Christmas isn’t all that’s okay.  My life is not perfect, but it’s okay.  I’ll never say “it’s good enough” in the sense that it needs no more work, but I can say that it’s good enough for me to be content where I am, even while I work on improving.  I have two beautiful children.  I have parents who are there for me.  I have one grandmother remaining, and she still has her mind, which I have discovered is an invaluable thing.  I have a brother and sister whom I love, even when we don’t see eye to eye.  I have aunts and uncles and cousins who make my life colorful.  I have a good relationship with my ex-wife, who also loves our children.  I have the best friends any man could ask for—you know who you are.  I have a good job, sufficient to my needs.  I have a home and a vehicle and everything I need.  I have a God Who doesn’t just love me, but everyone, equally and with intensity.  And I have today.  Every day is a blessing, and Christmas is one of the best.

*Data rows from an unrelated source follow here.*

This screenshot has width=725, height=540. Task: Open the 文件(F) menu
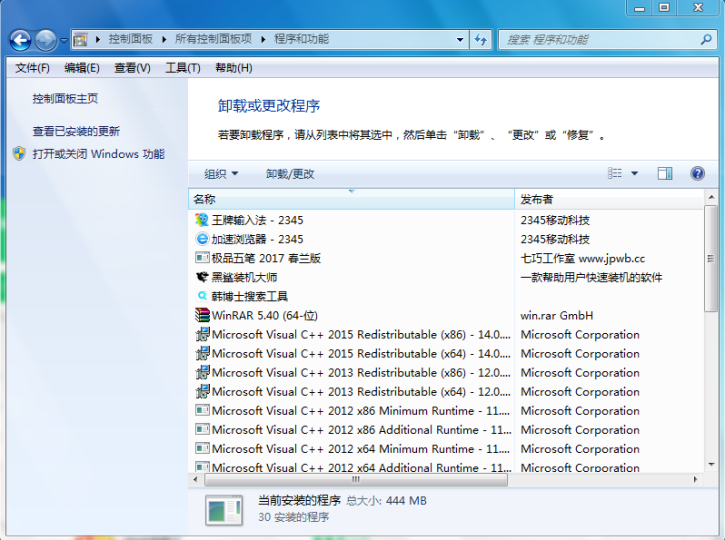pos(32,68)
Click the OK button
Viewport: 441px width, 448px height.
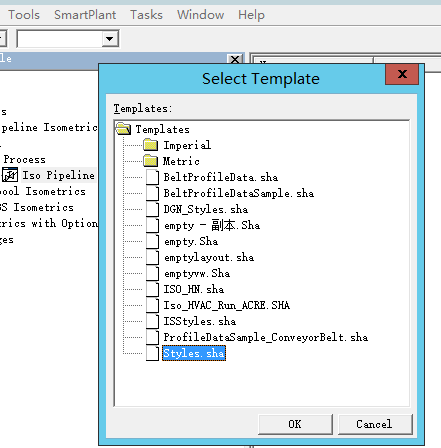(295, 424)
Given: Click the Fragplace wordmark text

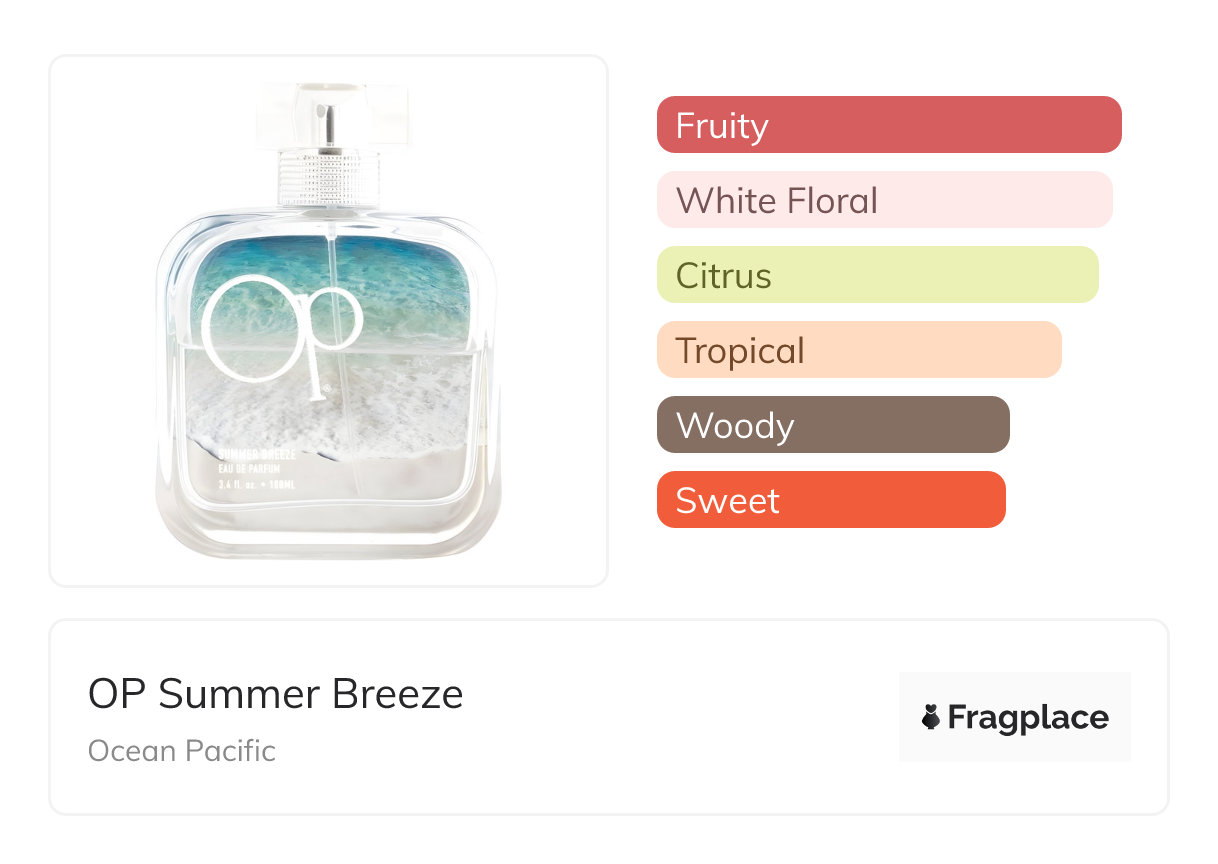Looking at the screenshot, I should coord(1028,718).
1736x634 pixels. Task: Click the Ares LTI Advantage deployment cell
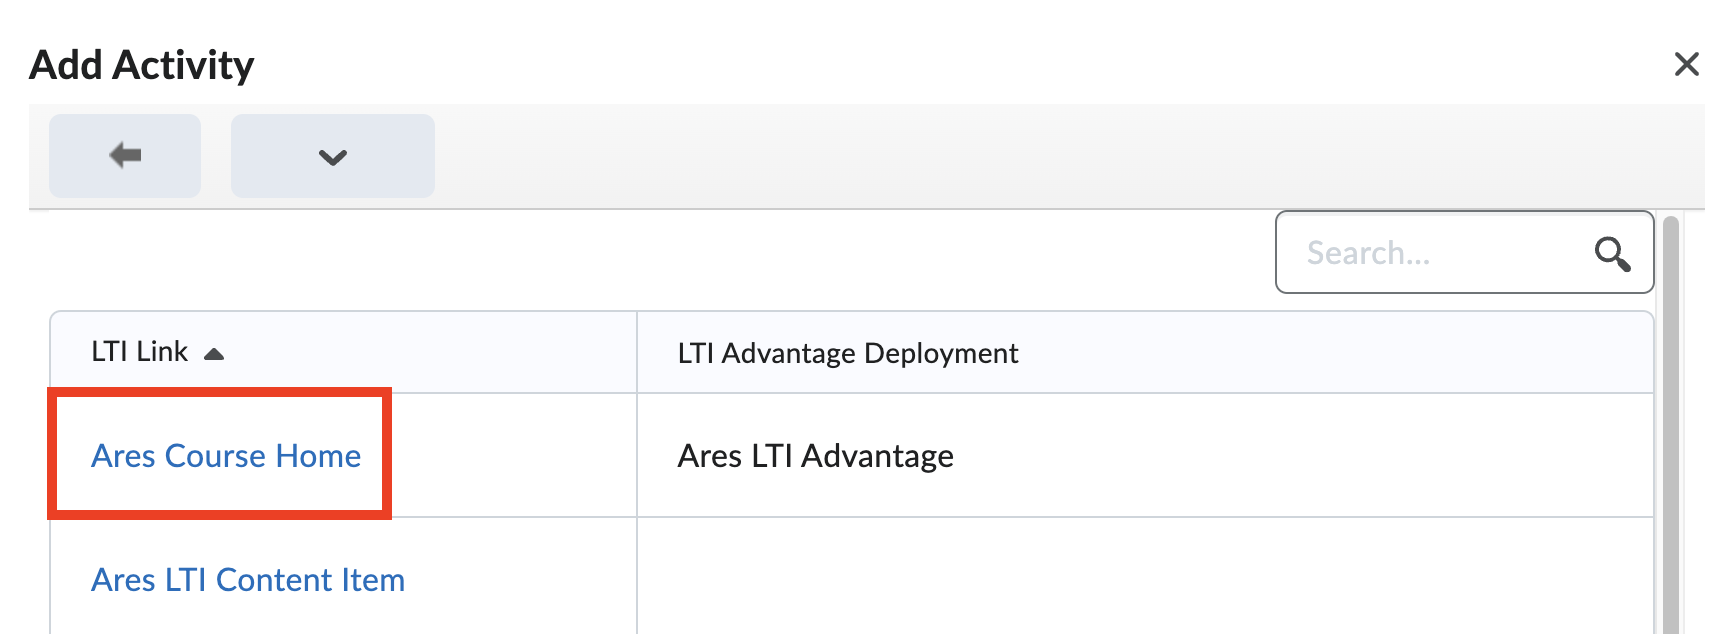click(816, 456)
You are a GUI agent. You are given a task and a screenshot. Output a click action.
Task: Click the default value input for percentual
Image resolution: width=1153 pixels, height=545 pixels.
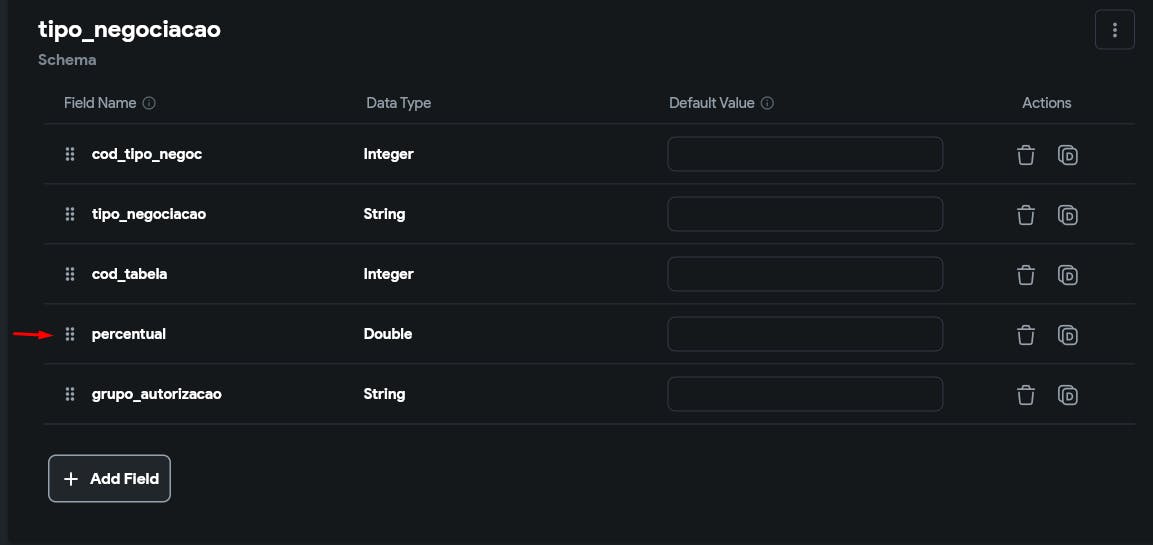[805, 334]
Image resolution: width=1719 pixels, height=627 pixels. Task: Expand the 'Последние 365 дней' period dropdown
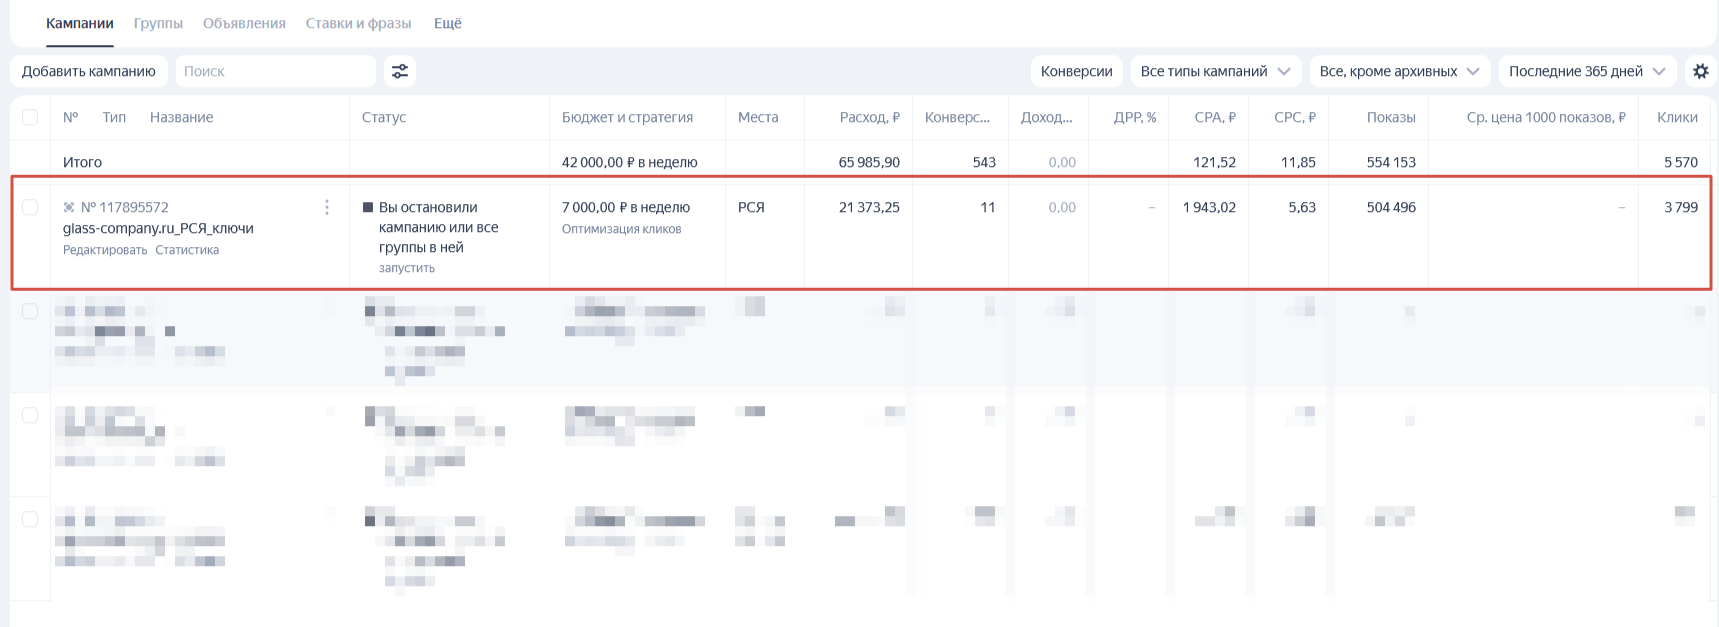tap(1587, 71)
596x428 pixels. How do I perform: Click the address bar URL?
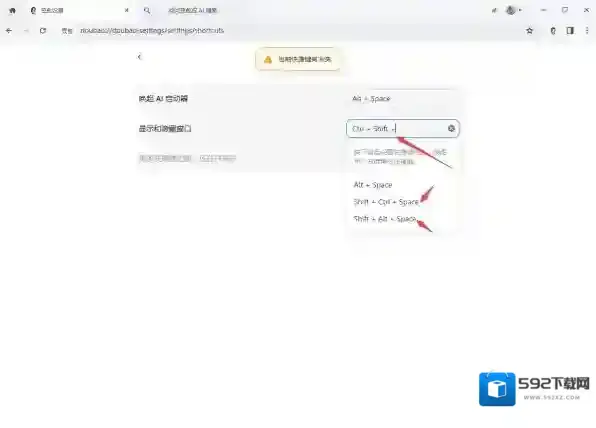click(152, 30)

I know there are people out there who are suffering, or lacking, in some way.  Maybe it’s you.  I hope you understand that I would never say these things to hurt anyone, or to be arrogant or presumptuous.  The topic of how to graciously respond to suffering is complex and lengthy, though it can be summed up in “love your neighbor as yourself”.  That’s what I want to do.  But here, now, I say these things just to say that I’m thankful for what I have.  I  know I may not have it forever—next Christmas, when the kids are away, you may see a different side of me—but I have it now, and I’m thankful.

So, have a good Christmas.  Sleep well on Christmas Eve.  Hold your wife or husband, if you have one.  Hug your children, and watch them open any gifts they receive.  Sip some egg nog or hot cocoa, as I’m about to do.  Eat some turkey or ham tomorrow.  Watch “A Christmas Story” for 24 straight hours, if you like.  Sit by the tree and think.  Remember a baby who was born in a desert country, with no snow on the ground, and no star on a tree, but one in the sky.  Remember that He’s still alive today.  And be thankful.  In all of it, for whatever thing you choose, whatever you value, be thankful.

Merry Christmas, my friends.

Some feelings, you can't buy.  Emma and Ethan under the tree.

Some feelings, you can’t buy. Emma and Ethan under the tree.